La Banca nazionale svizzera (BNS) presenterà una perdita di circa 30 miliardi di franchi nel primo trimestre del 2020. Lo prevedono gli economisti di UBS, secondo i quali i versamenti a Confederazione e cantoni non sono però in pericolo.

La BNS presenterà i dati giovedì, ricordano gli specialisti in un bollettino odierno. I conti rifletteranno il crollo dei mercati azionari e il rafforzamento del franco, fattori che avranno entrambi un impatto negativo sul risultato. Avrà invece un influsso positivo l'andamento del corso dell'oro.

Nonostante l'ingente disavanzo trimestrale la banca centrale continuerà comunque a disporre di importanti riserve. Il capitale proprio dovrebbe essere sceso da 167 a 137 miliardi: il portafoglio in valuta estera e le disponibilità in oro presentano quindi ancora una quota di mezzi propri pari a quasi il 17%.

Le riserve per la distribuzione degli utili a fine 2019 ammontavano a 84 miliardi: nonostante la perdita preventivata di 30 miliardi si rimarrà quindi ancora lontani dalla soglia dei 20 miliardi in cui scatterebbero versamenti più contenuti agli enti pubblici.

Gli esperti di UBS ampliano comunque lo sguardo anche ad altro, sottolineando come in brevissimo tempo la crisi del coronavirus ha modificato in modo sostanziale le prospettive finanziarie del settore pubblico: gli stimoli economici, i pacchetti di salvataggio e il calo del gettito fiscale porteranno a loro avviso a un significativo aumento del debito.
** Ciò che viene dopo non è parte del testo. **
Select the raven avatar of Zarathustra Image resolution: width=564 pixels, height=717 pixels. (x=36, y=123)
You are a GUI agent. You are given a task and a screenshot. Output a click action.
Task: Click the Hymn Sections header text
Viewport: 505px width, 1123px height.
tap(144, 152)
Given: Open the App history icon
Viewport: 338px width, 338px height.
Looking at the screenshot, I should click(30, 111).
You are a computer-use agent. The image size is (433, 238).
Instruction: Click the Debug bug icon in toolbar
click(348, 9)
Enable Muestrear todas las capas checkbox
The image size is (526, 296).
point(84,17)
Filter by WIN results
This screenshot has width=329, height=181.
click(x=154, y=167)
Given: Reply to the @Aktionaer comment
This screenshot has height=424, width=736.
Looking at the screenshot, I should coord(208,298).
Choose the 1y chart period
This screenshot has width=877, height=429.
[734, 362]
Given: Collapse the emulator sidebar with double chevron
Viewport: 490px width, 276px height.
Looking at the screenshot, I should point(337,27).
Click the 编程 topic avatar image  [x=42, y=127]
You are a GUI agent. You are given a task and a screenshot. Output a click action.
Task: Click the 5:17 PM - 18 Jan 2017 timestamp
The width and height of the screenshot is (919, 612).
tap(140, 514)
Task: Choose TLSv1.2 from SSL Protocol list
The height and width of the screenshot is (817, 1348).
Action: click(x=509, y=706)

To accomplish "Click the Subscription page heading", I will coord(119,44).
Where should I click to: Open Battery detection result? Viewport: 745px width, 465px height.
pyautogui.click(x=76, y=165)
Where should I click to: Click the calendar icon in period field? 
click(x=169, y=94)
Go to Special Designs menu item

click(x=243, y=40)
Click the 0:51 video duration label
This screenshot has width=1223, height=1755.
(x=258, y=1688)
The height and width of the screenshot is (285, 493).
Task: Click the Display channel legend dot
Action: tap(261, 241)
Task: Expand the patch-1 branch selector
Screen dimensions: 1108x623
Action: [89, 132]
La lotta politica si farà più serrata e con essa aumenteranno le richieste alla BNS di versare contributi maggiori.

Secondo UBS la BNS ha ancora margine di manovra per aumentare i versamenti e, tenuto conto di quella che si presenta come la più profonda recessione degli ultimi 40 anni, dovrebbe sfruttare questo potenziale. Tuttavia per gli analisti della maggiore banca svizzera in gioco vi sono in questo caso importi miliardari a una sola cifra, ben lungi dall'essere sufficienti per salvare ad esempio interi settori dell'economia o per ristrutturare la previdenza per la vecchiaia.